Los Angeles Times Examines ‘Battle’ Between Nurse Unions
The Los Angeles Times on Sunday examined the how nurses in California "have become targets of aggressive campaigns by two unions that are competing for labor dominance in the state's hospital sector." The 50,000-member California Nurses Association, which is "fiercely independent" and only represents registered nurses, and the 275,000-member Service Employees International Union, which is affiliated with the AFL-CIO and represents all nurses as well as hospital janitors and respiratory-care operators -- are two "fast-growing unions with opposing cultures and agendas," the Times reports. The SEIU and the CNA have filed for union elections at about 20 hospitals and have their "sights on organizing dozens more" facilities. The unions have targeted many hospitals owned by Tenet Healthcare, the nation's second-largest hospital chain and a company that "is widely known for its tough anti-union campaigns" (White, Los Angeles Times, 8/3). However, the hospital chain recently reached an agreement with the SEIU and the American Federation of State, County and Municipal Employees, a smaller union that competes with the SEIU and the CNA for members. Under the three-year agreement, nurses and other employees of Tenet hospitals in California and Florida will receive a 29% wage increase over the next four years. Nurses represented by SEIU and AFSCME will receive wage increases of 8% in the first year and 7% in each of the next two or three years. The nurses represented by the two unions cannot strike over the three-year period of the agreement. The agreement also will allow nonunion employees at Tenet hospitals to vote to join the two unions without opposition from Tenet; those who join one of the unions will receive the wage increase included in the agreement. CNA was offered the same agreement, but union officials rejected it (California Healthline, 5/5). The agreement "essentially opened the door for the union to organize Tenet's 40 California-based hospitals," the Times reports.
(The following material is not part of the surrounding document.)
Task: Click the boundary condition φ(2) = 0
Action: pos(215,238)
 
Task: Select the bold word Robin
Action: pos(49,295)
After the deal, SEIU organizers began campaigning for the union inside Tenet hospitals by passing out pamphlets with salary schedules and dues and offering free food to potential members. The CNA called the deal an "illegal, fraudulent" attempt to bribe Tenet employees, and the union has "fought back" by going to Tenet hospitals during shift changes, lunch hour and work breaks, trying to portray the SEIU as "the union that sold its soul to align with Tenet," the Times reports. According to the Times, SEIU and CNA have "a lot riding on their campaigns" to unionize hospital workers because some California nurses can make over $30 an hour, and the unions collect between 1.2% and 1.6% of straight-time wages in dues. According to industry executives, the percentage of health care workers in the state represented by unions could double, in large part because of dissatisfaction over working conditions and pay. "You have two unions battling now not for just organizing at specific Tenet hospitals but all of the hospitals in the state that haven't been unionized," Gerald Kominski, associate director at the UCLA Center for Health Policy Research, said (Los Angeles Times, 8/3).